Protecting medical device PCBs from electrostatic discharge

Elizabeth Norwood, senior chemist at MicroCare, outlines ways that medical device manufacturers can prevent electrostatic discharge with printed circuit boards.

Electrostatic discharge (ESD) poses a serious yet invisible threat to the printed circuit boards (PCBs) powering critical medical devices like patient monitors, infusion pumps, and pacemakers. According to a study in Semiconductor Reliability News, an estimated 60% of device failures are caused by ESD and electrical overstress (EOS), costing the electronics industry millions annually in damaged and degraded parts. As electronic devices become faster and the circuitry gets smaller, sensitivity to ESD is increasing. 

By proactively addressing vulnerabilities through cleaning and grounding protocols, medical device manufacturers can enhance reliability and achieve efficiencies by preventing device failure related to ESD. This ensures dependable performance throughout its targeted product lifecycles, reinforcing the importance of patient safety.

ESD risks in medical electronics 

ESD is the sudden flow of electricity between two electrically charged objects caused by contact, an electrical short, or dielectric breakdown. In PCBs, ESD can be detrimental and cause, what is known as, ‘catastrophic’ failure, immediately damaging the electronic components. However, catastrophic failure is often detected through performance testing. The PCB ceases to function entirely, and the damage is apparent, often necessitating replacement or extensive repair.

The problematic form of ESD is ‘latent’ failure, which is less obvious and manifests over time. Latent damage occurs during an electrostatic discharge, but its effects may not be immediately apparent during initial inspections or testing. The damaged PCB may pass the initial checks and seem functional, but it is prone to malfunction or failure later in its lifespan.

> _Input data_:

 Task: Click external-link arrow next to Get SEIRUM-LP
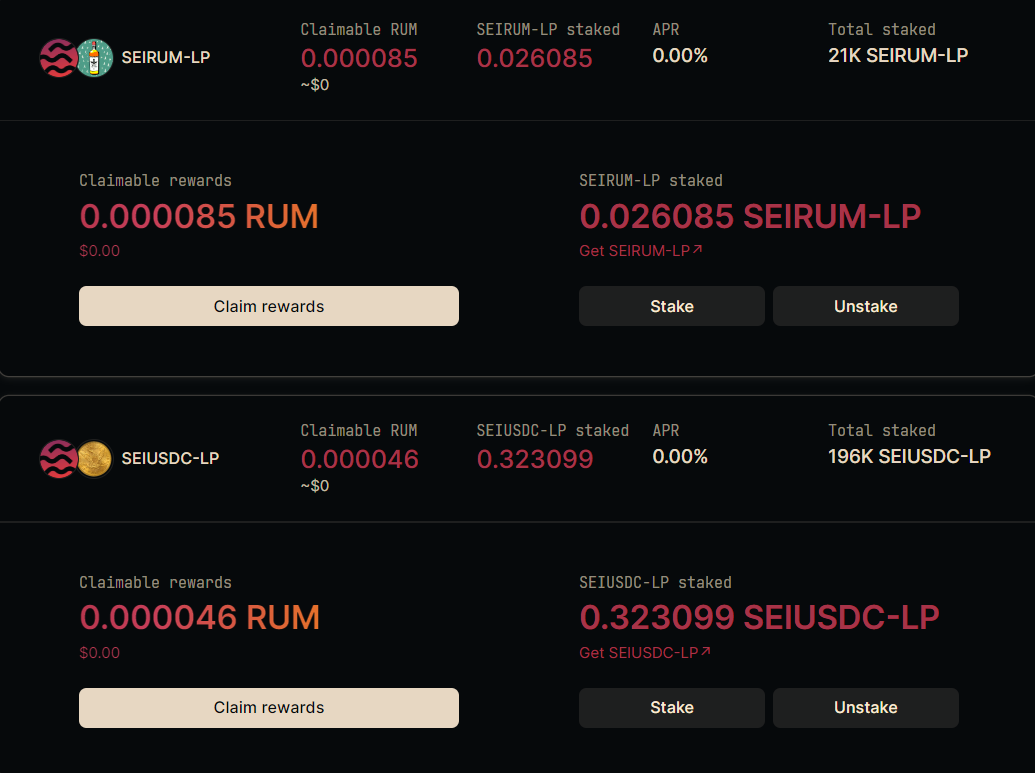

> _Questions on the material_:
(a) List the three causes of electrostatic discharge named in the passage on protecting circuit boards from electrostatic discharge.
(b) Transcribe the part of the passage on protecting circuit boards from electrostatic discharge that begins with "Protecting medical device" and ends with "ESD is increasing.".

> _Numbered responses_:
(a)
contact
an electrical short
dielectric breakdown

(b)
Protecting medical device PCBs from electrostatic discharge

Elizabeth Norwood, senior chemist at MicroCare, outlines ways that medical device manufacturers can prevent electrostatic discharge with printed circuit boards.

Electrostatic discharge (ESD) poses a serious yet invisible threat to the printed circuit boards (PCBs) powering critical medical devices like patient monitors, infusion pumps, and pacemakers. According to a study in Semiconductor Reliability News, an estimated 60% of device failures are caused by ESD and electrical overstress (EOS), costing the electronics industry millions annually in damaged and degraded parts. As electronic devices become faster and the circuitry gets smaller, sensitivity to ESD is increasing.